Problèmes à résoudre:
a) D'après l'extrait fourni, combien de femmes ont répondu au questionnaire CSA du baromètre 2024 ?
b) Résumez l'extrait fourni en deux phrases.

Extrait fourni:
Le récent colloque annuel de la première fédération française d’associations féminines, le Conseil national des femmes françaises, s’est tenu autour notamment de la neurobiologiste Catherine Vidal et de la sociologue Caroline de Pauw, avec pour thème « La femme est-elle un patient comme les autres ? ».
Cela a été l’occasion de partager le baromètre 2024 du collectif Femmes de santé analysant la perception des Françaises sur leur santé. Il montre qu’elles minimisent leur état de santé. Au total, 1 008 femmes, majeures et représentatives de la population, ont répondu en ligne à un questionnaire CSA. Près de neuf femmes sur 10 se déclarent spontanément en très ou plutôt bonne santé alors même qu’un tiers d’entre elles rapportent par ailleurs un problème de santé grave ou moyennement grave. Il est difficile pour elles de parler de leur santé, même à un professionnel de santé (33 %), par honte mais aussi car elles ne le sentent pas assez à l’écoute, et encore plus à un proche (46 %), pour ne pas l’inquiéter ou par honte ou tabou.
En cas de maladie, six à sept femmes interrogées sur 10 sont satisfaites de leur prise en charge. Chez les 259 patientes insatisfaites, les causes avancées sont : le manque de professionnels de santé (64 %), un professionnel de santé pas assez à l’écoute (34 %), l’absence de traitement (20 %) ou un traitement pas assez efficace (17 %).
Les principaux critères d’une bonne prise en charge chez les femmes du panel sont d’avoir un médecin traitant (64 %), d’être suivie par un professionnel de santé en qui elles ont confiance (62 %), puis le fait d’avoir un professionnel de santé à leur écoute (45 %) et qui délivre les bons traitements (44 %).
Discriminations dans l’accès aux soins
Outre les évidentes différences biologiques entre les femmes et les hommes (les fameuses « hormones ») et le poids central de la santé reproductive, la persistance des inégalités sociales de santé génère des discriminations dans l'accès aux soins des femmes et dans leur prise en charge médicale.
Ainsi, elles vivent six ans de plus que les hommes mais passent davantage d’années qu’eux en mauvaise santé, sans doute du fait de conditions de vie plus souvent dégradées, sources d’iniquités : plus grande précarité financière, monoparentalité, charge mentale, renoncement aux soins et violences sexuelles et/ou psychologiques. Prendre en compte ces aspects de la vie quotidienne des patientes est fondamental pour leur santé globale.
Les femmes vivent six ans de plus que les hommes mais passent davantage d’années en mauvaise santé
L’infarctus du myocarde est sous-diagnostiqué ou pris en charge avec retard chez les femmes par rapport aux hommes et les maladies cardiovasculaires constituent la première cause de mortalité féminine. En cause ici, des symptômes ou facteurs de risque quelquefois spécifiques et méconnus, mais aussi une perte de chance en cas de stéréotypes – qu’il arrive aux soignant·es de partager avec la population générale…
Le suicide fut encore, en 2024, la première cause de décès maternel périnatal. Les femmes sont plus à risque de troubles de l’humeur, d’anxiété ou de dépression, mais moins susceptibles que les hommes de recevoir des soins de santé mentale. Elles sont aussi plus à risque de se voir prescrire des traitements inappropriés.

Extrait des données:
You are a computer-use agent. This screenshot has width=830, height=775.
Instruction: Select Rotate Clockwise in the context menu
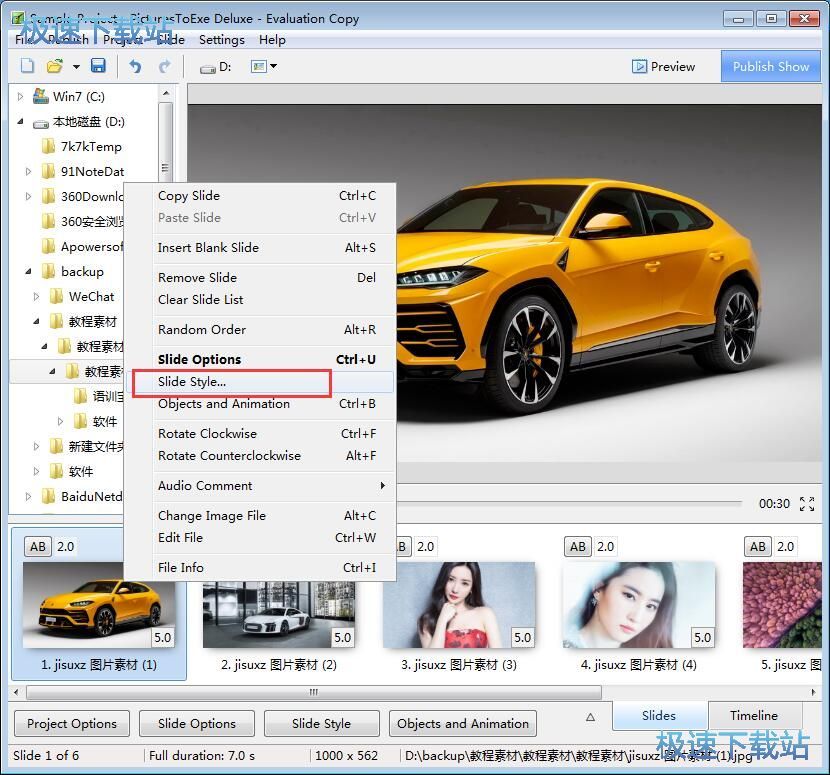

Vos réponses rédigées:
a) 1 008 femmes, majeures et représentatives de la population, ont répondu en ligne.

b) Le baromètre 2024 du collectif Femmes de santé, présenté au colloque annuel du Conseil national des femmes françaises, montre que les Françaises minimisent leur état de santé et ont du mal à en parler, même à un professionnel de santé. Les inégalités sociales de santé génèrent des discriminations dans l'accès aux soins des femmes, qui vivent six ans de plus que les hommes mais passent davantage d'années en mauvaise santé, subissent un infarctus du myocarde sous-diagnostiqué ou pris en charge avec retard et reçoivent moins souvent des soins de santé mentale.